Students in the program study chemistry, biology, geology and other sciences relating to the sustainability of earth’s natural system.
According to the National Science Foundation website, the three-year grant includes — on a yearly basis — a $30,000 stipend, a $10,000 cost-of-education allowance to the institution, international research opportunities and access to the TeraGrid supercomputer, an extensive research network.
Valdez, who received his undergraduate degree from St. Mary’s University in San Antonio, said he came up with the research idea in conjunction with Dr. Bill Hockaday, Baylor assistant professor of geology and Valdez’s faculty adviser.
“I had some research ideas I wanted to pursue,” Hockaday said. “Then Zach and I talked about his interests and found he wants to make a contribution to the world in the area of biofuels.”
Hockaday said he has had experience in researching switchgrass and is excited about the research Valdez is going to do.
“Switchgrass is one of the most promising crops we have for making biofuels,” Hockaday said of the fast-growing crop.
Valdez said his research will be half of a two-part project performed in conjunction with students at Rice University.

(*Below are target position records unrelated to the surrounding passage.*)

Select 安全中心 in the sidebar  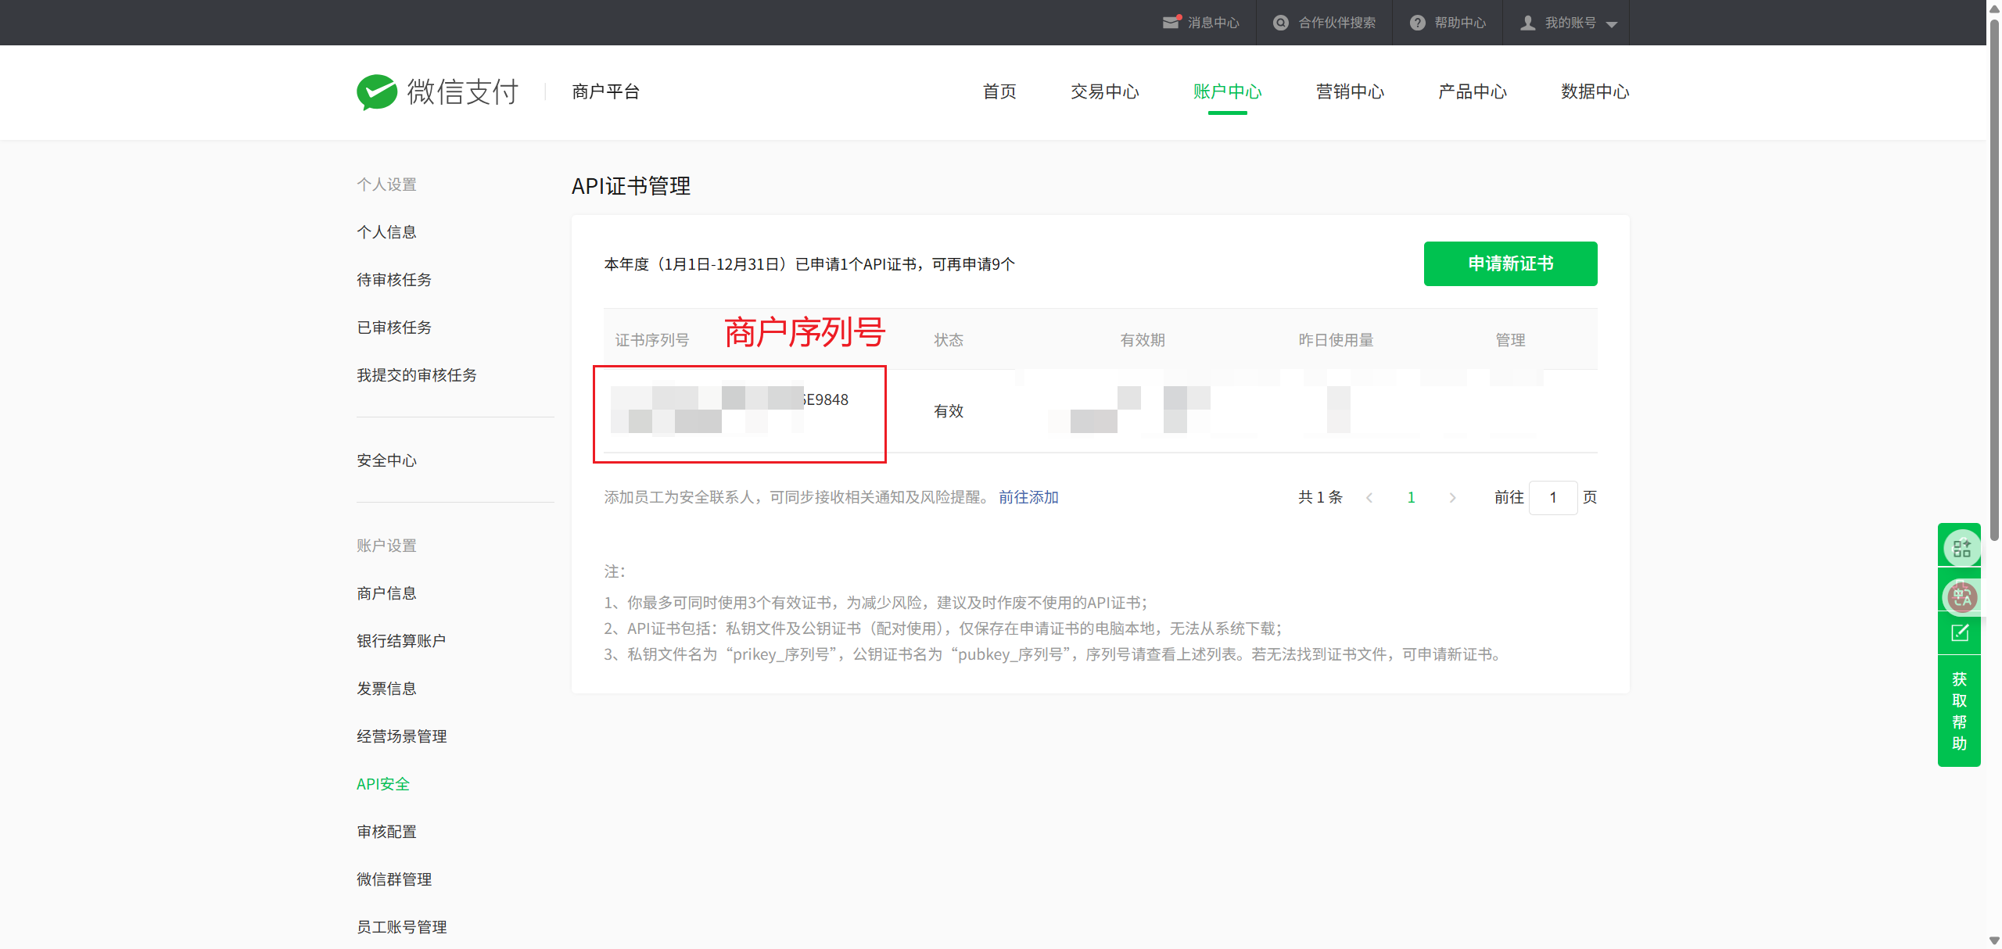[x=386, y=460]
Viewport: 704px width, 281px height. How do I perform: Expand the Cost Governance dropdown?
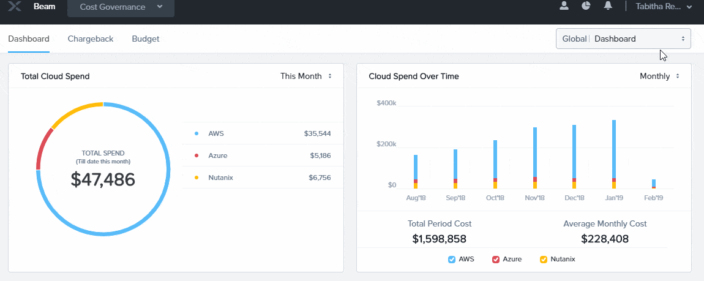[121, 7]
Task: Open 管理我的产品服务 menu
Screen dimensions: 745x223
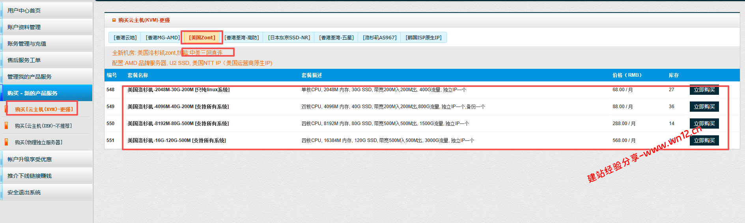Action: [30, 77]
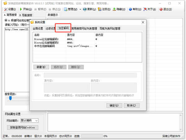Select the 根据网站地址搜索 radio button
This screenshot has height=140, width=186.
point(6,20)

He said the research at Rice will deal with the above-ground part of the plant and its ability to be turned into a biofuel, which occurs when the plant is broken down into ethanol — much like corn can be.
Valdez’s part of the project deals with the root system, finding the best environment for the growth of switchgrass and how it can reach maximum sustainability.
“The roots of switchgrass are basically a big filter,” Valdez said. “It pulls in more carbon dioxide than it breathes out.”
He said this means the plant has a positive environmental impact.
“Switchgrass is capable of biofuel production, but it doesn’t affect the global food supply like corn [from which standard ethanol is made],” Valdez said.
“[The goal is to] be able to tell switchgrass farmers how to optimize production and minimize environmental impact,” Hockaday said.
Valdez said he was surprised when he received the notification email saying he had been awarded the grant.
“It’s one of those things you don’t expect to get a reply,” Valdez said. “I showed it to my adviser [Hockaday], and that’s when I realized the prestige of the award.”
Hockaday said the foundation awards 2,000 grants out of more than 50,000 applicants and only one other student in Texas received the grant.
He also said since Valdez’s undergraduate degree is in physics and engineering, he was not specifically prepared for the Institute of Ecological, Earth and Environmental Sciences program and its interdisciplinary nature. “It’s a pretty ambitious program,” Hockdaday said, “but if anybody can accomplish all [Valdez] is trying, he is the guy.”
Valdez said he came to Baylor for the sense of community and the Baylor program. “I can get experience I know I wouldn’t otherwise in the TIEEES [the institute’s] program,” Valdez said. “And I love the people and the hospitality.”
Valdez said he wants his research project to inspire younger students in the fields of science, technology, engineering and math.
“I want to break down the project where it can engage middle school and high school students in the science, technology, engineering and math fields and help them learn,” Valdez said.